# front end conversion



## Guest (Feb 19, 2003)

Hey guys, jus wondering, but for a front end conversion fro the 240sx to the silvia
do you really need a new hood also ?, cuz ive been lookin at pix and i cant tell if they r the same or not, im aware that they sell the hood. but jus wondering
thanx


----------



## esyip (Dec 19, 2002)

yes, you do.


----------



## Guest (Feb 20, 2003)

*S15 fender*

friend of mine was telling me that when you do the 240sx conversion to silvia the fenders overlap the headlights on the sides or sumtyn, is there any body work to be done to that part of the front end.


----------



## esyip (Dec 19, 2002)

when you do an S13 front end conversion on the S13 chassis, you'll need front bumper, fenders, hood, and headlights, of course. 
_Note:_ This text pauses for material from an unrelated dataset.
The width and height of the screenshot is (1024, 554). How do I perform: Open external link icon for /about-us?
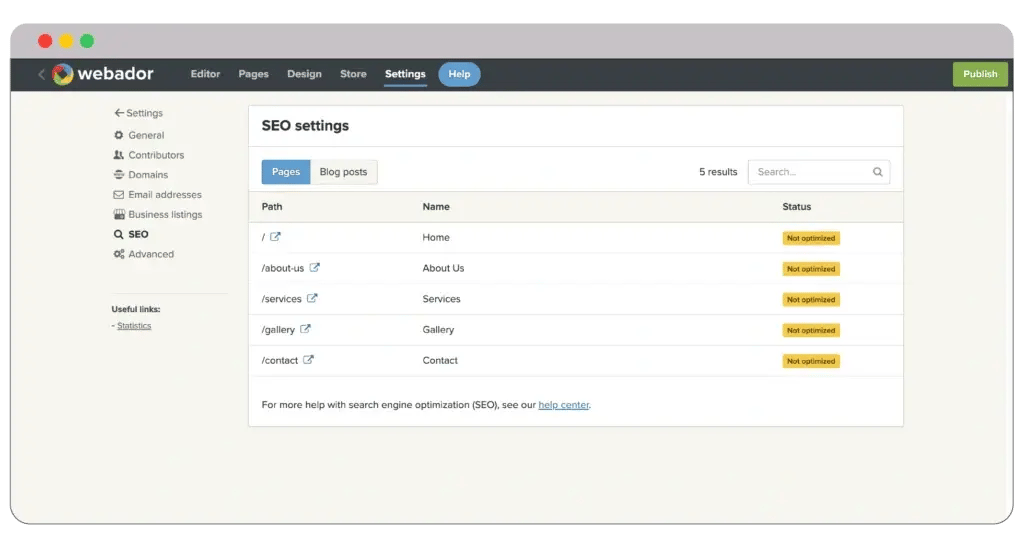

so i don't know what you mean by fenders overlapping. are you referring to the stock 240SX fenders? because you're not supposed to use those. they're different.


----------



## Guest (Feb 20, 2003)

*molding*

he was basically saying that when you get a conversion kit you have to mold some of parts to the body, i guess for an example, the front fenders to the door. it would need to be shaped to the body, is that tru ?
or is it a bolt on and its ready
i figured it might also vary on the car conversion
thanx for the help


----------



## Guest (Feb 21, 2003)

guys i found a whole front end conversion for 1750 US, headlights, bumper, hood, and fenders.Shipping included. I'm blown away bout the price, what do you guys think ?


----------



## esyip (Dec 19, 2002)

all you want to do is just swap on a Silvia front? why not do it all and swap on the Silvia front and SR? 
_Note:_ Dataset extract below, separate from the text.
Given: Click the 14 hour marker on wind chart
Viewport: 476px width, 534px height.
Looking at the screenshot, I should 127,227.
i never asked this, i guess i should have. but i'm guessing this swap is for the S14/A body styles? since it's in this forum? so do you want to go from a S14 front to an S14A front? or an S14A front to a S14 front? 
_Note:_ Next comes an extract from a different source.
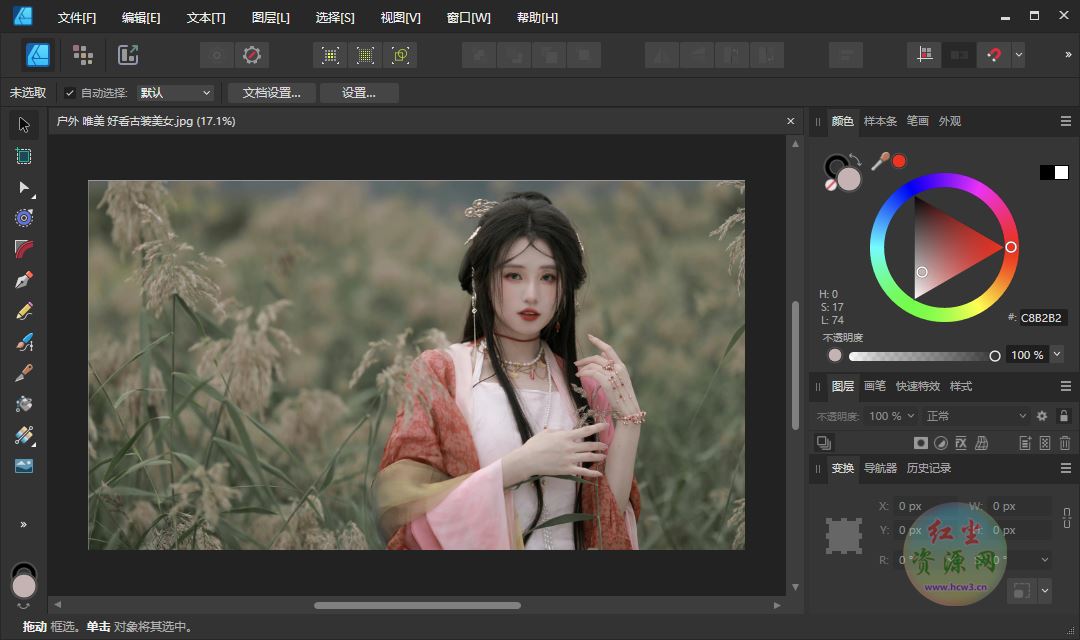This screenshot has width=1080, height=640.
Task: Select the Move tool arrow
Action: pyautogui.click(x=24, y=125)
basically, do you want to go from round headlights > angry eyes? or angry eyes > round headlights? because if that's the case, why are you going to pay for one to be shipped? you do know that those are two options that are readily available at your local salvage yards and such, right?


----------



## esyip (Dec 19, 2002)

oh, another thing that i should mention. i don't know why i never really caught onto this before. i guess i was thinking this was the S13 forum, but anyways. 

since you have a S14/A body style, you already have a Silvia front. just to let you know. all of the '95-'98 S14/As are exact replicas (chassis and body wise) as the JDM, AUS, etc. counterparts.


----------



## Guest (Feb 21, 2003)

no no, its from a '95 240sx body style (round lights) to the S15 (sharp lights). I live in Canada, was far as i know we havent ever had a Silvia here to be sold. and i dont have the car, but im trying to put together how much everything would cost to see what im getting myself into. 
Thanks for your input though


----------



## esyip (Dec 19, 2002)

well, the S15 headlights aren't "sharp". if you're referring to the S14A lights ('97-'98) which are called the Kouki headlights, then just buy a '97-'98 240SX. 

i know you don't have a true Silvia. no one actually does unless they live in Japan, Australia, etc. what i was saying is that all of the S14/A chassis style 240SXs ('95-'98) have the same exact body, headlights, fenders, etc. as the true Silvias do, just minus the engine.


----------



## Guest (Feb 24, 2003)

OK here it is ... s14 to s15 conversion kit
Listen to me i know how it is done .. cause i done it!
To do this converion u will need alot of money, which i'm sure u are rich!

here are the parts u will need to do this conversion
s15 headlights,
oem hood,
oem front bumper, 
s15 core support (don't have to get this unless u want the lights to fit right) get the fiber glass fenders that is made for this conversion, s15 metal OEM fenders will not fit .. they are longer and they overlap. 

And plus u are gonna have to take out the s14 core support and wield on that new s15 support. parts costed me about 3200-3500 i can't remeber the full price on parts, but that is ballpark on what u be spending! (plus paint and labor if u have a body shop do it) 

It dosn't matter i crashed my car and insuranced paid up big! just bought a s15 clip and plan on cutting my damaged car in half and wield on that s15 clip so i can have right hand drive!


----------



## Guest (Feb 26, 2003)

marknfx, i cant thank you enough for helping me, jus one question, ive looked everwhere, where do you suggest i can get fiber glass fenders from ????


----------



## Guest (Feb 26, 2003)

if u buy the conversion kit from VIS it comes with it


----------